#### Stored records:
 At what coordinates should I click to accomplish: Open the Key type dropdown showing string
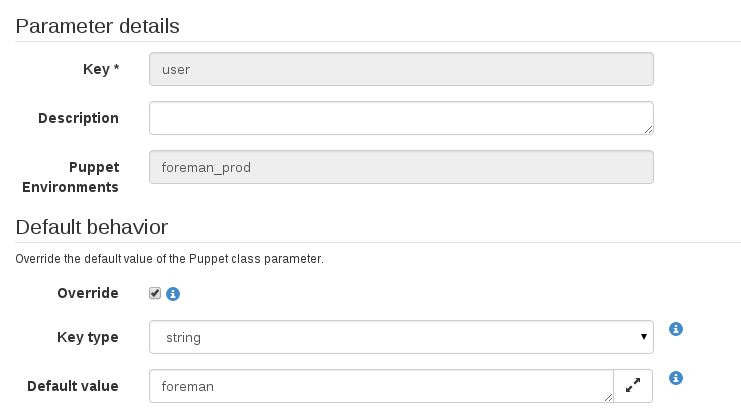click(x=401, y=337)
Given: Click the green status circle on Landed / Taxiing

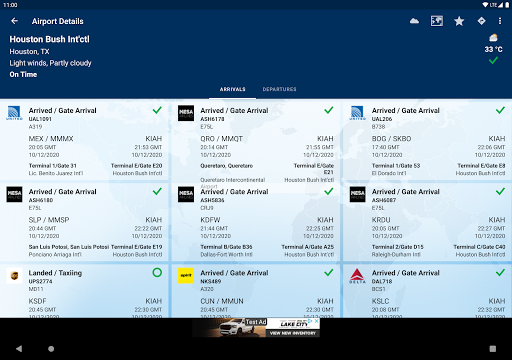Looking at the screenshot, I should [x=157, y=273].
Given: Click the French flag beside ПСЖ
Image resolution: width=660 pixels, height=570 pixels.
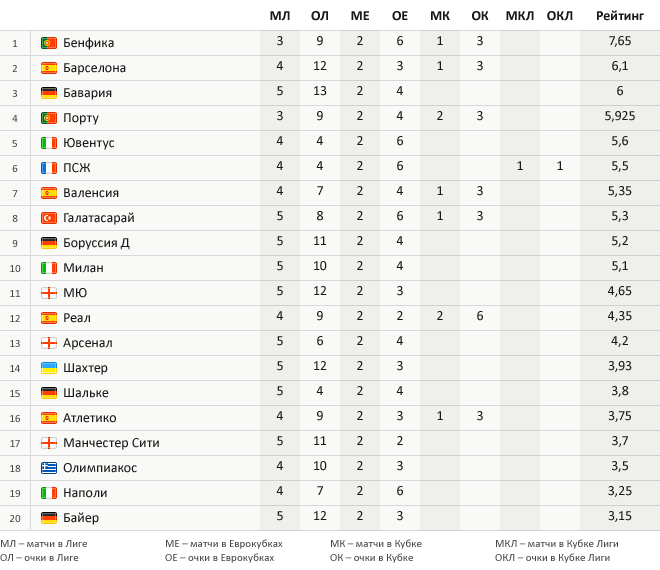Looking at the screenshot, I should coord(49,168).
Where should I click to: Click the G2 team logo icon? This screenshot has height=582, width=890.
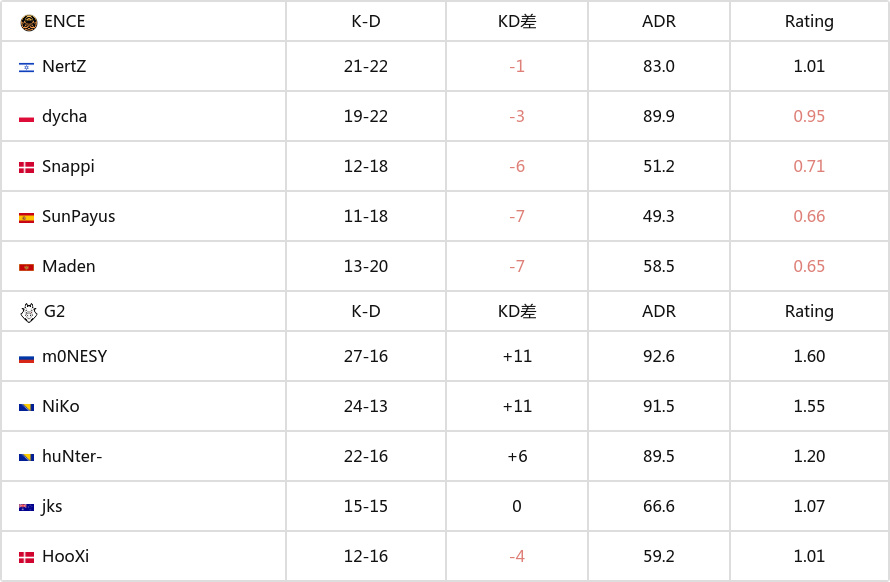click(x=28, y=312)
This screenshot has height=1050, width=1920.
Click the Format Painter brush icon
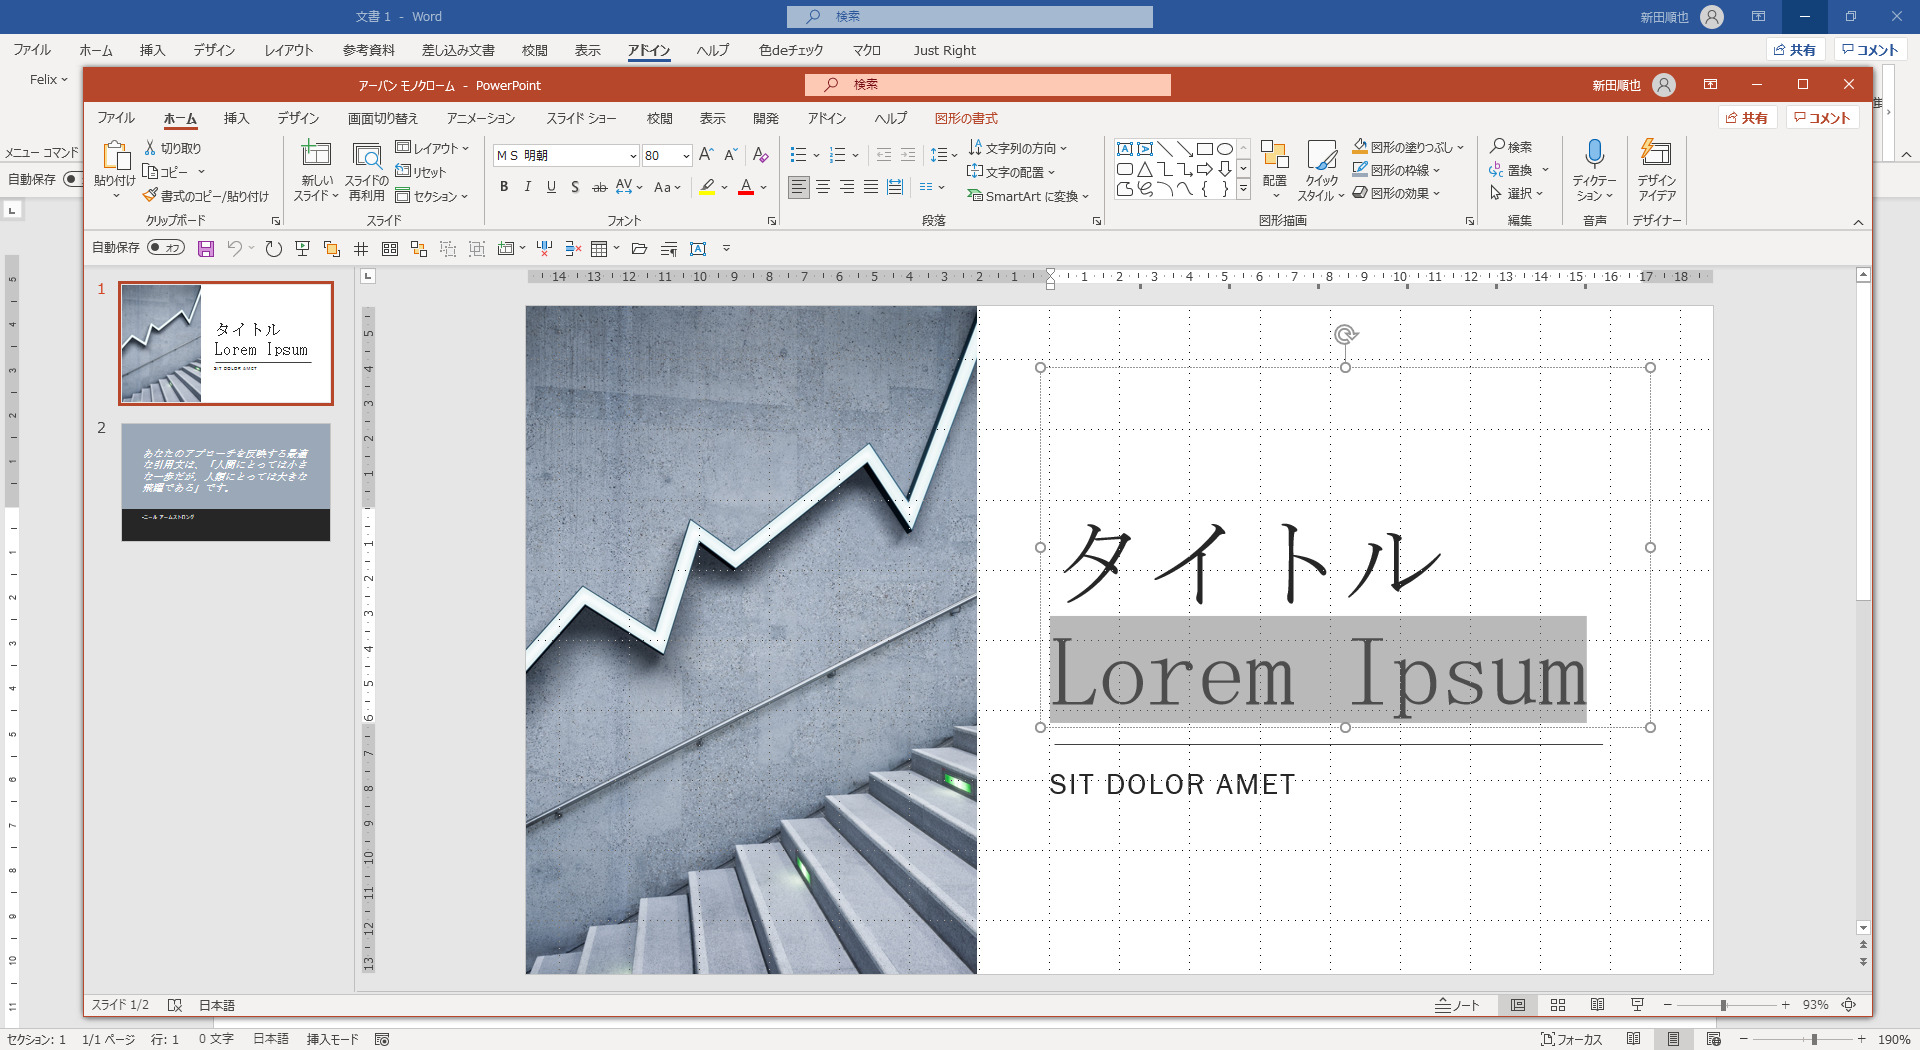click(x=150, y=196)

#### Your goal:
Every entry is to be reproduced word for word, and no image is carried over.

#### Solution for this exercise:
 At what coordinates should I click to accomplish: Open the Key type dropdown showing string
click(x=401, y=337)
Given: Click the green status circle on Landed / Taxiing

Looking at the screenshot, I should [x=157, y=273].
Given: Click the French flag beside ПСЖ
Image resolution: width=660 pixels, height=570 pixels.
Looking at the screenshot, I should coord(49,168).
Where should I click to: Click the G2 team logo icon? This screenshot has height=582, width=890.
click(x=28, y=312)
This screenshot has height=1050, width=1920.
Click the Format Painter brush icon
click(x=150, y=196)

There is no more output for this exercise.